• [TEXTAUSZUG]:
══════

Sonntag, 6. April 2025

Biologen auf Abwegen

In der aktuellen Debatte um Geschlecht, Sexualität und biologische Grundlagen mischen sich zunehmend Stimmen, die naturwissenschaftliche Erkenntnisse mit ideologischen Deutungen überlagern. Ein Beispiel dafür liefert ein jüngst erschienender MDR-Artikel, in dem Prof. Heinz-Jürgen Voß von der Hochschule Merseburg die Auffassung vertritt, es gäbe "mehr als zwei Geschlechter": Biologe und Sexualforscher: "Es gibt mehr als zwei Geschlechter"
 
Die IG Sexualbiologie hat bereits mehrfach klargestellt, dass Geschlecht biologisch eindeutig über Anisogamie definiert ist – also über die Produktion von großen (Eizellen) bzw. kleinen (Spermien) Geschlechtszellen. Diese klare Zweiteilung bildet die Basis für geschlechtliche Fortpflanzung und ist nicht variabel. Dennoch behauptet Voß, die Binarität sei biologisch nicht haltbar – eine These, die einer kritischen Überprüfung aus naturwissenschaftlicher Perspektive nicht standhält.
 

"Es gibt mehr als zwei Geschlechter"

══════

• [ROHDATEN]:
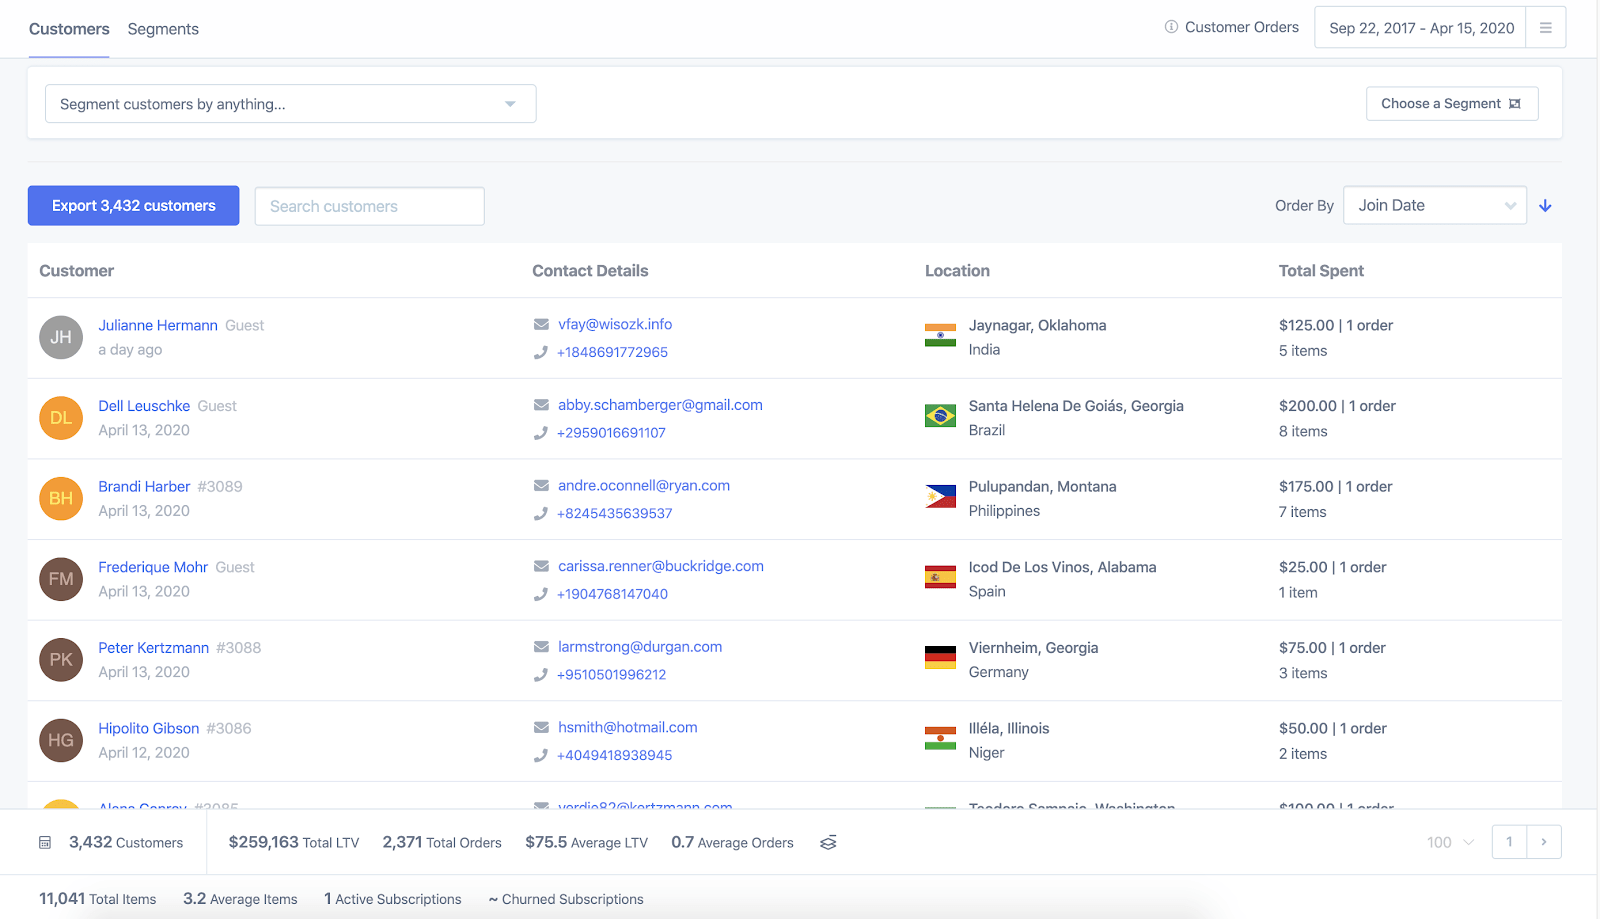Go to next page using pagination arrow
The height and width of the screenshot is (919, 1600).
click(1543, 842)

══════

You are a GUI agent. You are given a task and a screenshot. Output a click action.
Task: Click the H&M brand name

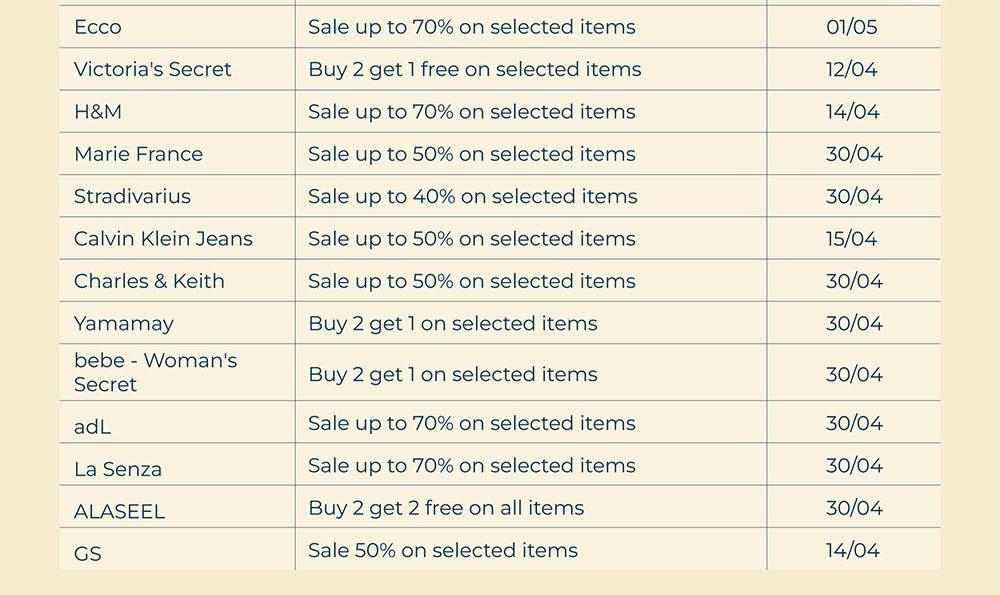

══════

• [FRAGEN ZUM TEXT]:
a - Gib aus dem Beitrag „Biologen auf Abwegen“ den Abschnitt von „Die IG Sexualbiologie“ bis „Perspektive nicht standhält.“ wortgetreu wieder.
b - An welcher Hochschule ist Prof. Heinz-Jürgen Voß laut dem Beitrag „Biologen auf Abwegen“ tätig?
c - Setze den Beitrag „Biologen auf Abwegen“ im Anschluss an seine letzte Zeile fort.
Die Einträge haben mit dem Beitrag „Biologen auf Abwegen“ nichts zu tun.

• [LÖSUNGEN]:
a -
Die IG Sexualbiologie hat bereits mehrfach klargestellt, dass Geschlecht biologisch eindeutig über Anisogamie definiert ist – also über die Produktion von großen (Eizellen) bzw. kleinen (Spermien) Geschlechtszellen. Diese klare Zweiteilung bildet die Basis für geschlechtliche Fortpflanzung und ist nicht variabel. Dennoch behauptet Voß, die Binarität sei biologisch nicht haltbar – eine These, die einer kritischen Überprüfung aus naturwissenschaftlicher Perspektive nicht standhält.

b - An der Hochschule Merseburg.

c -
Voß erklärt im MDR-Interview, die biologische Forschung habe gezeigt, dass "Geschlechtsentwicklung vielfältig" sei und es daher "absurd" wäre, wenn Evolution nur zu zwei Geschlechtern geführt hätte. Diese Argumentation verkennt jedoch die fundamentale Logik der Evolution. Sexuelle Fortpflanzung beruht gerade auf der Spezialisierung zweier Sexualzelltypen. Variationen in der Geschlechtsentwicklung (etwa Störungen der hormonellen Regulation oder genetische Besonderheiten) stellen keine eigenständigen Geschlechter dar, sondern seltene Abweichungen innerhalb der klaren zweigeschlechtlichen Grundstruktur, nicht außerhalb oder dazwischen.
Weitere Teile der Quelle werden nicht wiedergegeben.